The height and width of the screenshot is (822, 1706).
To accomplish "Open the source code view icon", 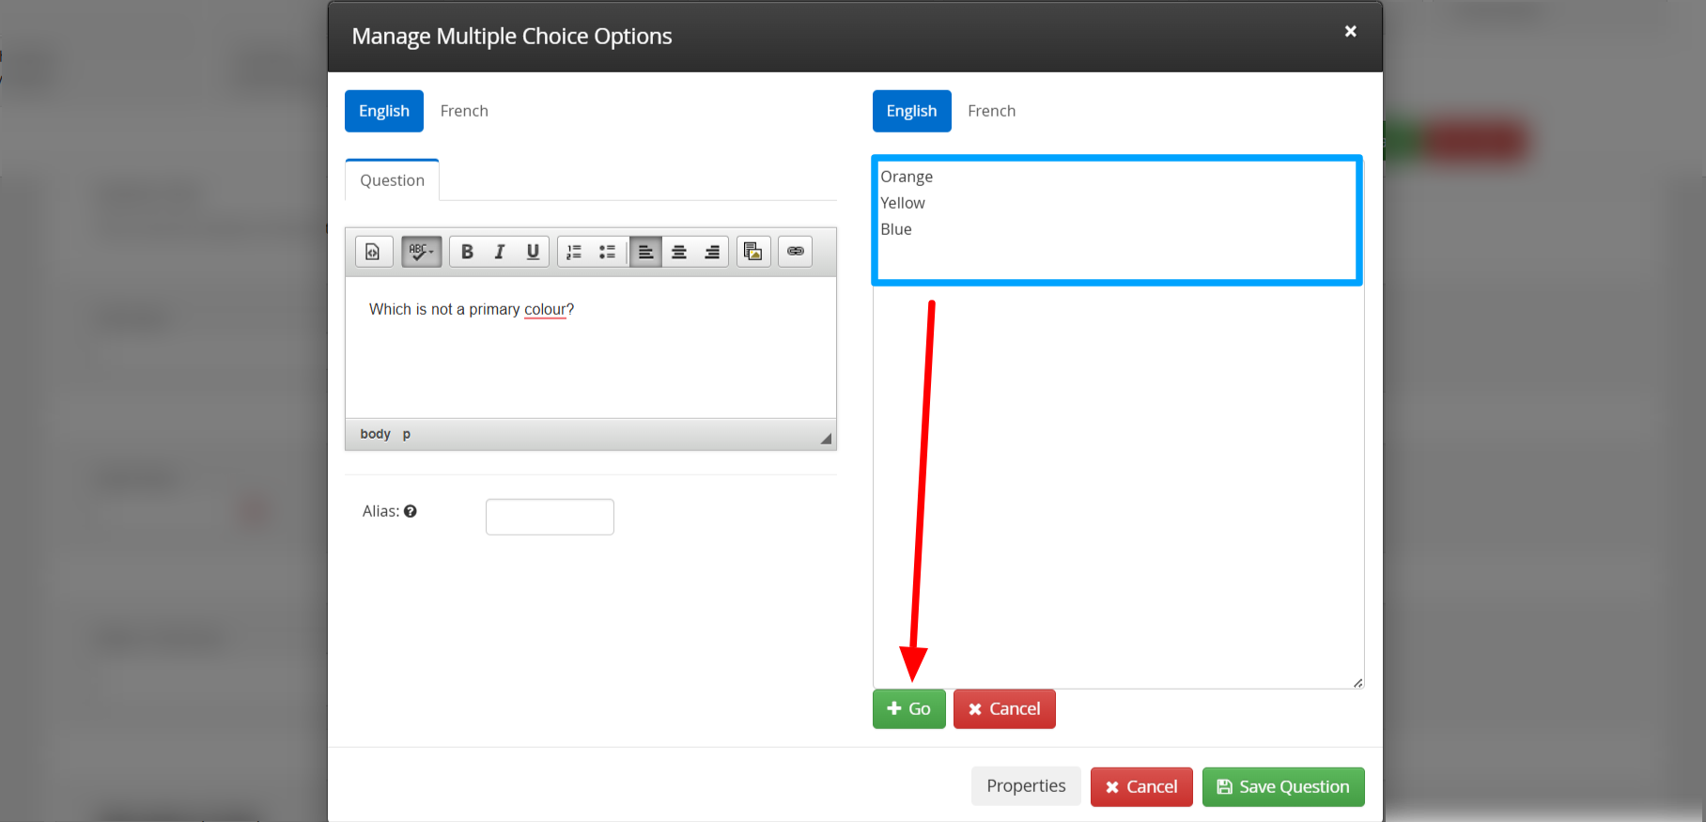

******************************

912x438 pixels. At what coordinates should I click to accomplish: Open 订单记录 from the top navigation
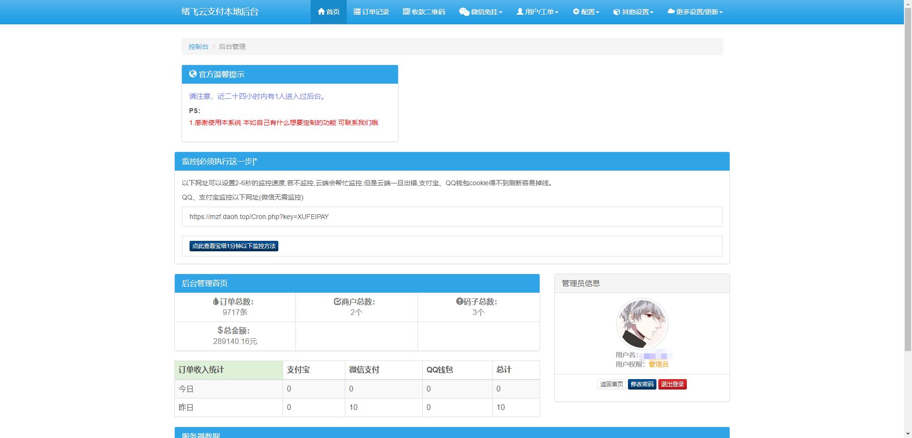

******************************

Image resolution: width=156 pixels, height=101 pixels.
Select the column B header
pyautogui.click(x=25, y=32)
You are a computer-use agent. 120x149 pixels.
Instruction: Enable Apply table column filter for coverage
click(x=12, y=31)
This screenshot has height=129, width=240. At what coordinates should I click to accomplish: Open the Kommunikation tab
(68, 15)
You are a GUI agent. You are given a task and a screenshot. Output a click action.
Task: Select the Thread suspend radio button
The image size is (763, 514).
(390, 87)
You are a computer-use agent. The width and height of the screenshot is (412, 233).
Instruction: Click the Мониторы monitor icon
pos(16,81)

******************************

SET EXERCISE
Rewrite the records from the line with "The height and" up to and including the line with "the source code", replacing "screenshot" with "image" and changing nothing else. Leave the pictures out of your answer.

RIGHT ANSWER
The height and width of the image is (822, 1706).
To accomplish "Open the source code view icon", 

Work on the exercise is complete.